------ DATASET RECORDS
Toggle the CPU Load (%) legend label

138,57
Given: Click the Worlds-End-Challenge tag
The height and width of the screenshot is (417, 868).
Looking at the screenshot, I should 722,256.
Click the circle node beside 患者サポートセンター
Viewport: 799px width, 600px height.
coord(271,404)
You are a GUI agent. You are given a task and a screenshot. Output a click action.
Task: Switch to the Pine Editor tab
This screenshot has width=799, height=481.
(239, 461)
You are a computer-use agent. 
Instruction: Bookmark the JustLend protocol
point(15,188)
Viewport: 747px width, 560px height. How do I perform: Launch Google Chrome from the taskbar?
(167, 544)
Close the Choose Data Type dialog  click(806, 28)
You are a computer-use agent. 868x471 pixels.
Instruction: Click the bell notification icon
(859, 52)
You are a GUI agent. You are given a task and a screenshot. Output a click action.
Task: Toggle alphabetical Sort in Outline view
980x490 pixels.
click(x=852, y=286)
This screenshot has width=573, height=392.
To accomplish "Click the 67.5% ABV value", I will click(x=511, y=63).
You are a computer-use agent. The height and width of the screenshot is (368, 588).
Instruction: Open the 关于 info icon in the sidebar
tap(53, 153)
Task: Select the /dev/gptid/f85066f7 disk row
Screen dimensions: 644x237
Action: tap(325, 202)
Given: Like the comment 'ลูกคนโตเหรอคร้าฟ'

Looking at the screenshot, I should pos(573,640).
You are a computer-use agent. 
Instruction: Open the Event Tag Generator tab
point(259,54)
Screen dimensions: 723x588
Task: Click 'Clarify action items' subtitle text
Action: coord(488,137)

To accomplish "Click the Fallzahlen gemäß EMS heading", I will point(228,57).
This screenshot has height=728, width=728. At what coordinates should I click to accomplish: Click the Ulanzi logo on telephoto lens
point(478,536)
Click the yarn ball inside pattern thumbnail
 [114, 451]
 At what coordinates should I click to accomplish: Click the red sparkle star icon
------------
• _REQUIREMENT_
Only the lines from the start of the data to the line holding "You are a computer-use agent. 868x471 pixels." are wanted; return them exactly, both ends included.

• _THE ANSWER_
Toggle the CPU Load (%) legend label

138,57
Given: Click the Worlds-End-Challenge tag
The height and width of the screenshot is (417, 868).
Looking at the screenshot, I should 722,256.
Click the circle node beside 患者サポートセンター
Viewport: 799px width, 600px height.
coord(271,404)
You are a GUI agent. You are given a task and a screenshot. Output a click action.
Task: Switch to the Pine Editor tab
This screenshot has width=799, height=481.
(239, 461)
You are a computer-use agent. 
Instruction: Bookmark the JustLend protocol
point(15,188)
Viewport: 747px width, 560px height. How do I perform: Launch Google Chrome from the taskbar?
(167, 544)
Close the Choose Data Type dialog  click(806, 28)
You are a computer-use agent. 868x471 pixels.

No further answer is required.